REPUBLIKA.CO.ID, JAKARTA -- PT Pertamina (Persero) memperkirakan volume impor elpiji pada 2014 mencapai 3,61 juta ton atau mencakup 60 persen kebutuhan.
Direktur Pemasaran dan Niaga Pertamina Hanung Budya mengatakan, total konsumsi elpiji pada 2014 diproyeksikan 6,11 juta ton.
"Dari kebutuhan itu, hanya 2,5 juta ton berasal dari produsen dalam negeri yang seluruhnya telah diserap Pertamina. Sisanya, dipenuhi dari impor," katanya, Rabu (10/9).

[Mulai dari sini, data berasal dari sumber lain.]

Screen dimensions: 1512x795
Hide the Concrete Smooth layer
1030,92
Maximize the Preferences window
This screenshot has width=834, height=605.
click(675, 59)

Kebutuhan 6,11 juta ton tersebut terdiri atas elpiji tabung 3 kg yang disubsidi sebesar 5,013 juta ton, 12 kg nonsubsidi 907.000 ton, dan sisanya jenis nonsubsidi lainnya.
Menurut Hanung, harga rata-rata elpiji sesuai harga kontrak (contract price/CP) Aramco antara Juli-Juni 2014 adalah 891,78 dolar per ton atau Rp10.214 per kg dengan kurs Rp11.453 per dolar.
Setelah diambah komponen biaya lain termasuk transportasi, pajak, dan marjin, lanjutnya, maka harga keekonomian elpiji 12 kg saat ini seharusnya Rp15.110 per kg atau Rp181.400 per tabung.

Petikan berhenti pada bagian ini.